**Problem requirements:**
Copy each of the items below word for word, with every line unchanged.

**Pointing items for text and elements:**
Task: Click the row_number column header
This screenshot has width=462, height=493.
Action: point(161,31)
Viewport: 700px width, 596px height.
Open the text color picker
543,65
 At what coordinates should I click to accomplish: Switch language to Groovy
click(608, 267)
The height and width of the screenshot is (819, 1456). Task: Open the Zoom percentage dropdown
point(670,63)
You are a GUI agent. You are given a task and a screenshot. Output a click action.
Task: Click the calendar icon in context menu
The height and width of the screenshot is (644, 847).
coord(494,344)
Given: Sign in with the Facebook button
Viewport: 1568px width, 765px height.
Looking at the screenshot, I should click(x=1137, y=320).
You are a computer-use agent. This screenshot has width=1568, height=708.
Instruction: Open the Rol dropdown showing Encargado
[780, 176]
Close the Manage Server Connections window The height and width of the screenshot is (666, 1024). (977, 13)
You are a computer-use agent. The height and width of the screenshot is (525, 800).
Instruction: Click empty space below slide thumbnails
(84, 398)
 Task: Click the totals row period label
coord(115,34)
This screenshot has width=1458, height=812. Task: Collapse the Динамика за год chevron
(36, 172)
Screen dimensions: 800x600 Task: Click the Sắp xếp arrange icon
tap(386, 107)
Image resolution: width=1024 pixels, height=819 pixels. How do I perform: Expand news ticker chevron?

**Finished exercise:**
Task: Click the row_number column header
This screenshot has width=462, height=493.
Action: point(161,31)
Viewport: 700px width, 596px height.
Open the text color picker
543,65
 At what coordinates should I click to accomplish: Switch language to Groovy
click(608, 267)
The height and width of the screenshot is (819, 1456). Task: Open the Zoom percentage dropdown
point(670,63)
You are a GUI agent. You are given a task and a screenshot. Output a click action.
Task: Click the calendar icon in context menu
The height and width of the screenshot is (644, 847).
coord(494,344)
Given: Sign in with the Facebook button
Viewport: 1568px width, 765px height.
Looking at the screenshot, I should click(x=1137, y=320).
You are a computer-use agent. This screenshot has width=1568, height=708.
Instruction: Open the Rol dropdown showing Encargado
[780, 176]
Close the Manage Server Connections window The height and width of the screenshot is (666, 1024). (977, 13)
You are a computer-use agent. The height and width of the screenshot is (525, 800).
Instruction: Click empty space below slide thumbnails
(84, 398)
 Task: Click the totals row period label
coord(115,34)
This screenshot has width=1458, height=812. Task: Collapse the Динамика за год chevron
(36, 172)
Screen dimensions: 800x600 Task: Click the Sắp xếp arrange icon
tap(386, 107)
Image resolution: width=1024 pixels, height=819 pixels. How do I perform: Expand news ticker chevron?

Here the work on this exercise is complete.